# Wavy or straight?? Fur chat!



## VickiB26 (Sep 4, 2020)

Hi all, we have an 11 week old blue roan named Oscar. He has straight hair on his head, fluffy fur on







his chest/legs and the rest of him is wavy/straight. Has anyone else’s poo had the same?? It doesn’t matter to us what fur he has, I’m just intrigued! I thought we would have this curly fluff ball but at the moment I think he’s more spaniely. Thankyou!


----------



## Dig (Dec 27, 2018)

Our Digby is a curly wurly and he had very definite waves even from early on, so I can’t help on the topic, but Oscar is absolutely gorgeous. It’s part of the fun seeing how their coats develop, but with his markings he’ll look fab anyway. Have fun 😀


----------



## 2ndhandgal (Aug 29, 2011)

Ooooooo - I think he is going to have a long fluffy coat all over - keep us updated! lovely pup


----------



## VickiB26 (Sep 4, 2020)

Thankyou! I will post another pic in a few weeks


----------



## Zigathy (Sep 6, 2020)

He’s so cute! Our pup has similar fur and I’ve joint this website to see how he may turn out because, like you, I expected a curly ball 😂 this is Ziggy at 13 weeks x


----------



## Zigathy (Sep 6, 2020)




----------



## VickiB26 (Sep 4, 2020)

Oh Ziggy is beautiful!
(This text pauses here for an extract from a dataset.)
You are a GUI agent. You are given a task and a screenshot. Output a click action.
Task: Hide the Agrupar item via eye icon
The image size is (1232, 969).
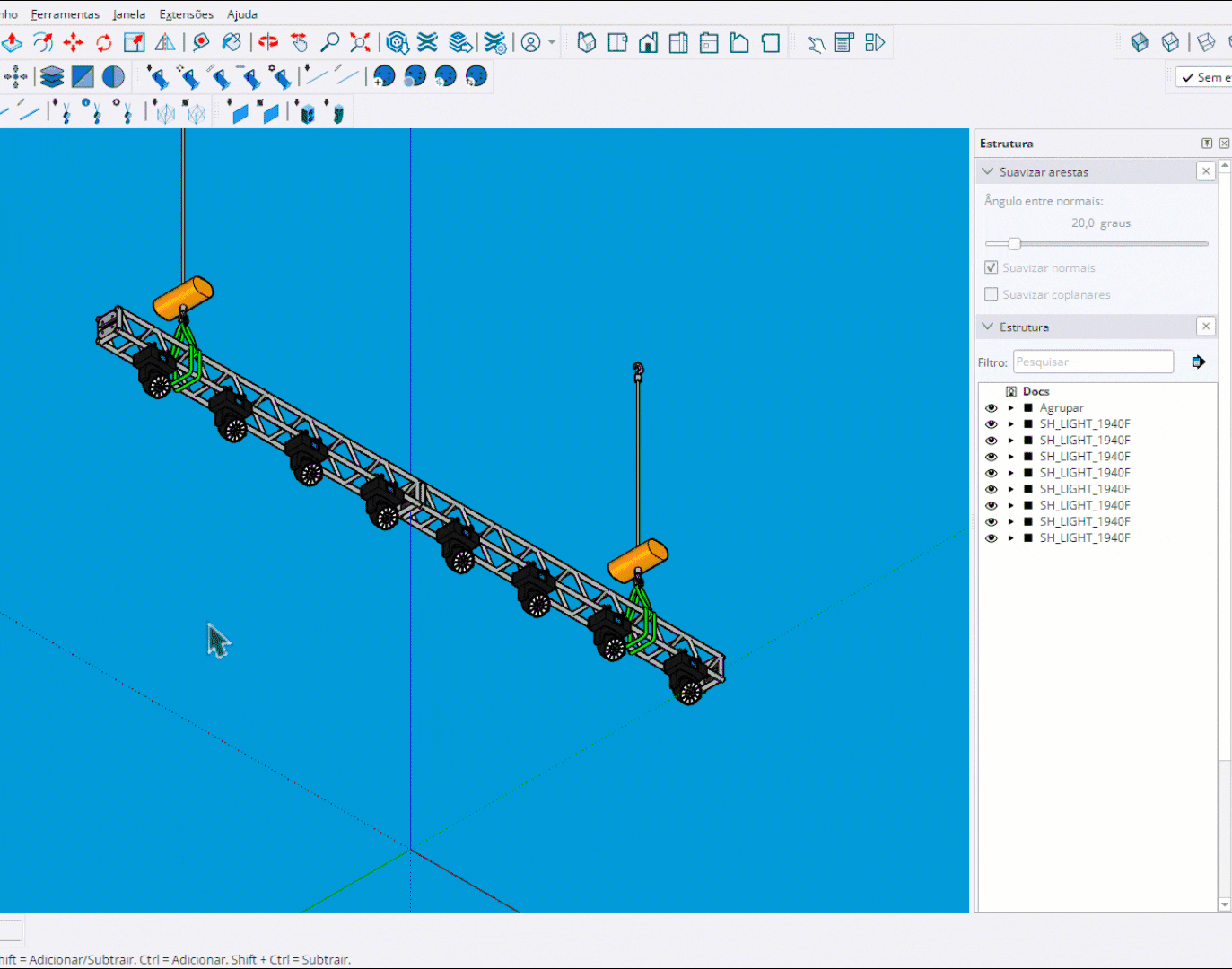tap(992, 408)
Funny isn’t it how different they can all be. My friend is a groomer and she said so many pups change after their first grooms, so let’s see! X


----------



## Wendaka1969 (Sep 10, 2019)

Yes their coats do change a lot . About 9 months they get their adult coat. Once that came in our Mia only sheds an odd hair nothing really. It is great to watch how they change over the months .


----------